When Tylowe and Psalms had first arrived, the sun was shining,
but the clang of metal doors and buzzers must have controlled the weather outside once they were inside. The two men sat across from a cancer and storm.

Elliot tried to hide that Psalms intimidated him as he always had, even in their legendary days of youth. They were always cordial, yet never friends. Psalms reminded him in a voice lower than the lowest piano key.

“So Elliot, Tylowe comes here at your behest, and you mentally masturbate your ego to spew your arrogance in his face? How can you expect this man to do anything for you?”

The tension was so damn thick; a Killer whale would have passed it by even if it tasted like a thousand salmon in one bite. Elliot's eyes avoided Psalms, keeping Psalms from staring down through his irises and looking for his soul.

Nasty blood had spilled between Psalms and Elliot, and they had kept the story of what happened between the two of them. Tylowe understood something was amiss, but what it was he didn't know. Elliot was a nasty asshole with no remorse or retention of civility. Tylowe found out that Elliot had slept with one of Tylowe's girlfriends back in college, and he and Elliot worked it out. Years later though, Elliot crossed the line again and it caused Tylowe a lifetime of hurt.

Elliot had two men sitting in front of him who despised him. He tried to keep a relaxed expression on his face, and spoke directly to Tylowe.

“Look, dude.” Prison vernacular had overtaken his French-American dialect. “You know you're gonna do it. I can't blame you for stealing my wife, but you also took my daughter, and she won't even write me. So go do what you do and play Mr. Hero, and find my other kids.”

Tylowe and Psalms listened to Elliot give the details of the
situation and basic knowledge of the kids he claimed, and about the mother of these kids. The story distressed Tylowe. The thought of his wife and the fact she would find out more about the repulsive life of her ex-husband instigated an internal struggle.
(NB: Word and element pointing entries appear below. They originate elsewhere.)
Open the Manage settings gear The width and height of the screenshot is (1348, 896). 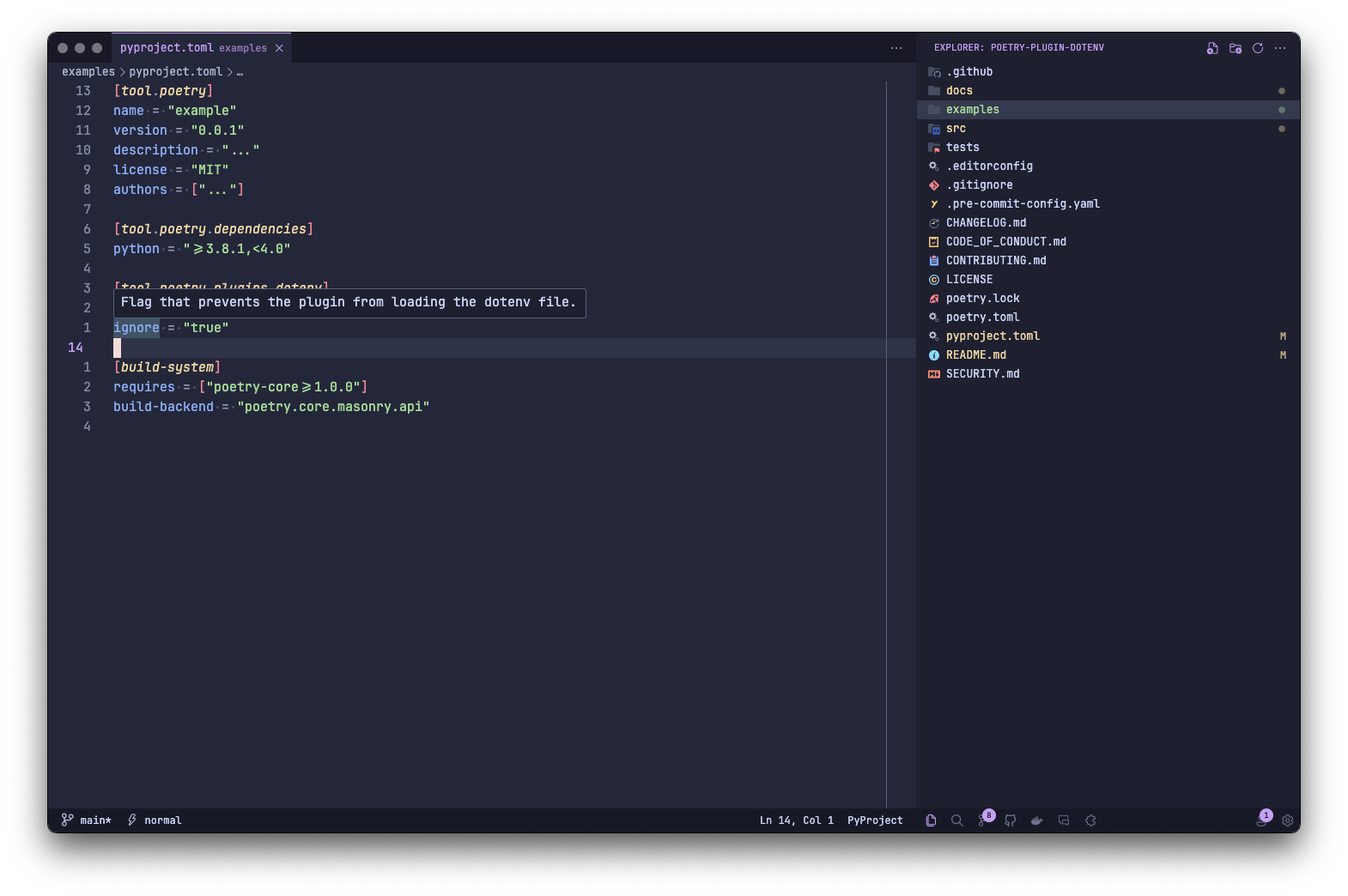tap(1287, 820)
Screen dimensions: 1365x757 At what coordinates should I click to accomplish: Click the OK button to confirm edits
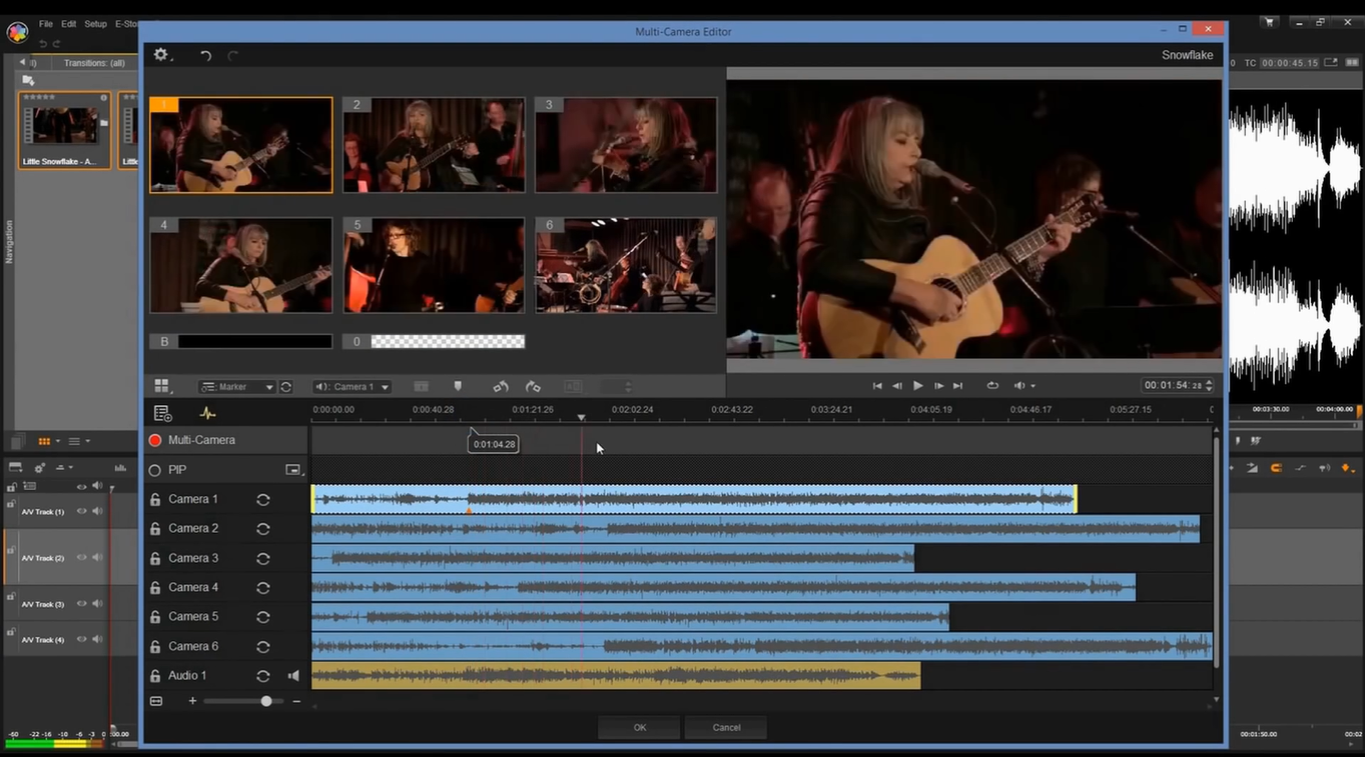tap(639, 727)
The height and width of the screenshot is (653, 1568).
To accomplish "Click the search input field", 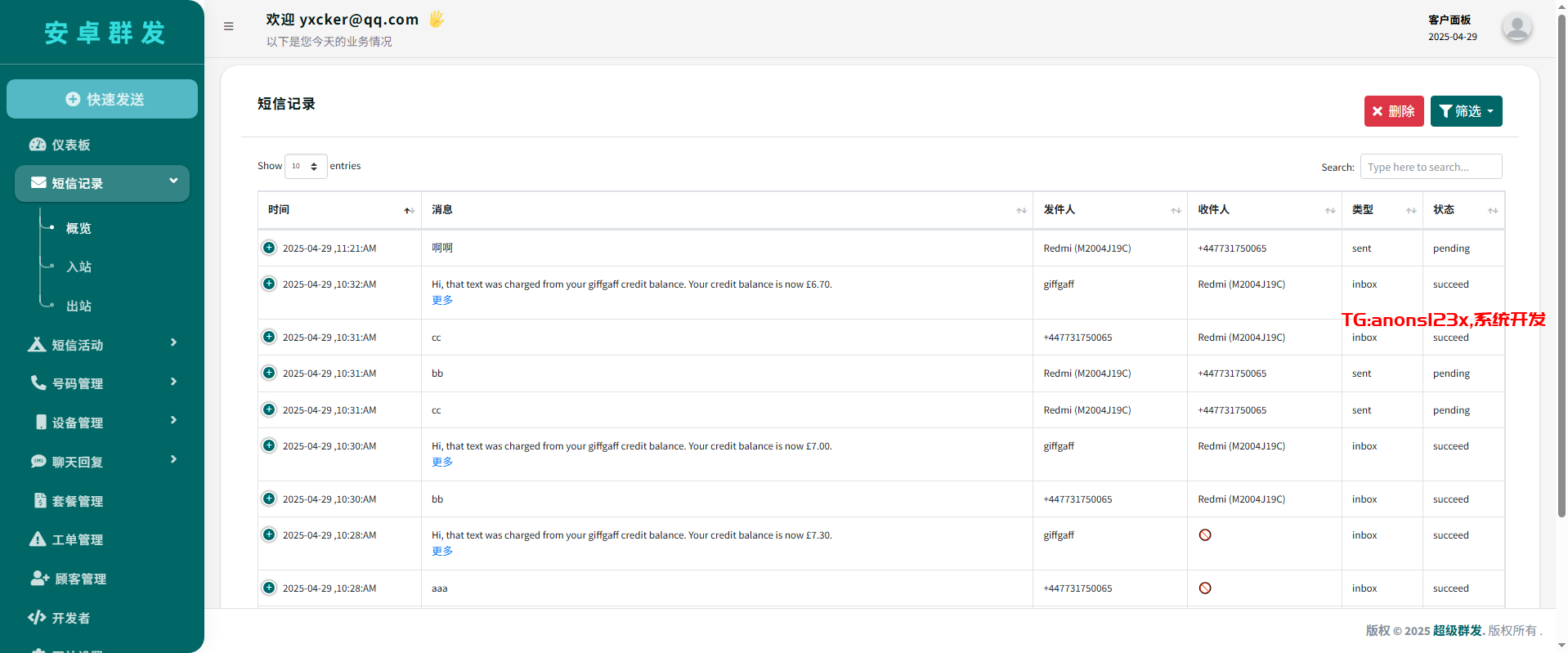I will (1430, 167).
Elliot, the ex-husband! Tylowe felt insecure with the fact he faced for the first time, physically sitting across from Elliot—the man who used to put his manhood between the thighs of Tylowe's wife. Tylowe twisted in manly pride, and time had not changed the past anxiety when looking at a man who had caused such pain in Tylowe's life.
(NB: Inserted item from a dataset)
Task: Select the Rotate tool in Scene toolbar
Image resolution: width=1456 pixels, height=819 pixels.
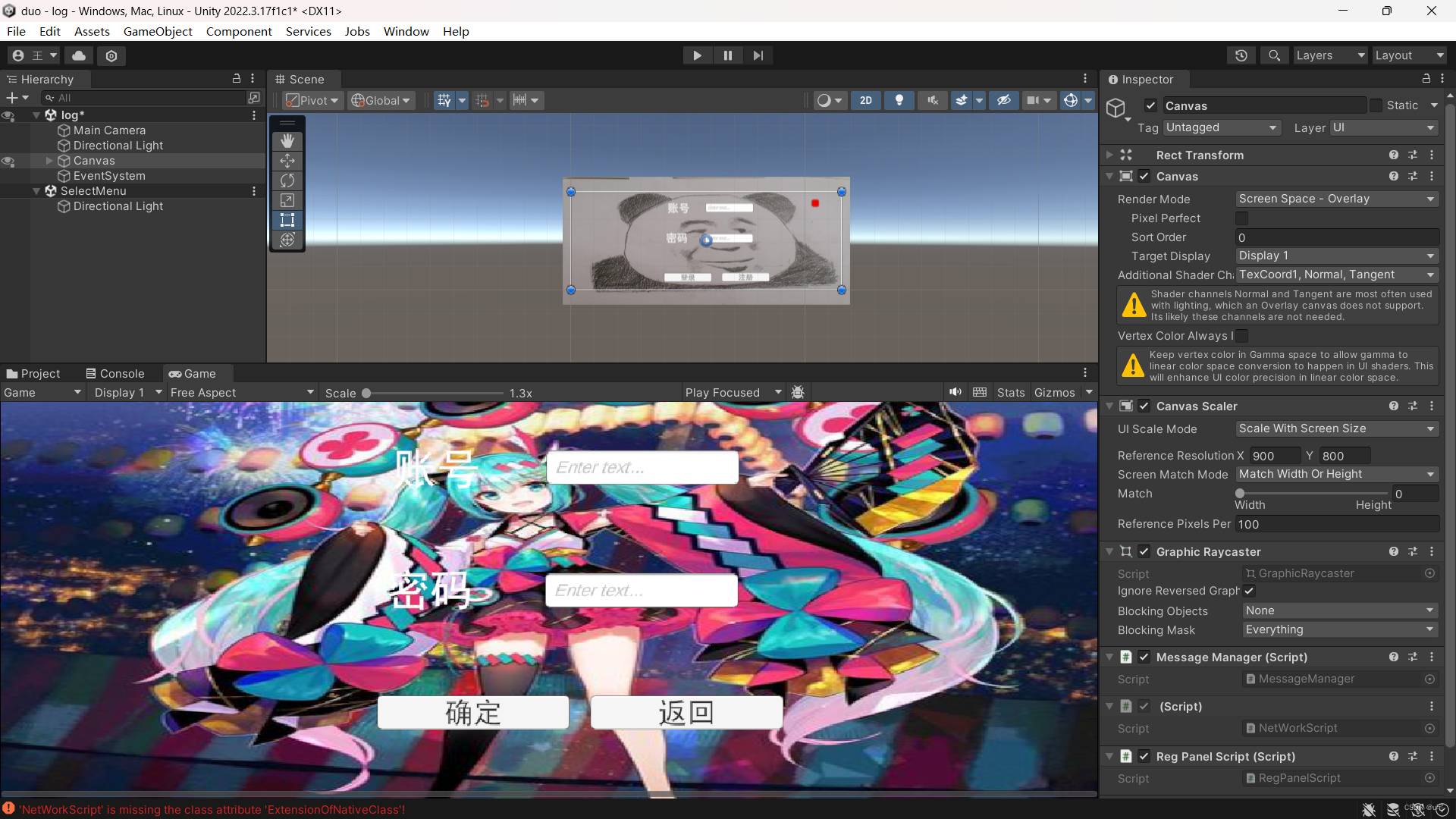Action: [x=287, y=180]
Married life. Tylowe was approaching the mid-century age with enough money and plenty of free time and material pleasures. The kids were grown and living their life, no longer in need of his parenting. Did he need this challenge to make him feel manlier? Had a cushy life made him less manly? Most men his age started putting feelers in the water, too often turning to younger women for a sense of danger, hoping a young thang might satisfy a desire. That fulfilled desire kept divorce lawyers in business, as desires make men and women bad liars. Did he need to climb dangerous mountains and risk falling? Tylowe played with the questions of his mind and heart, and it created soul acid burn.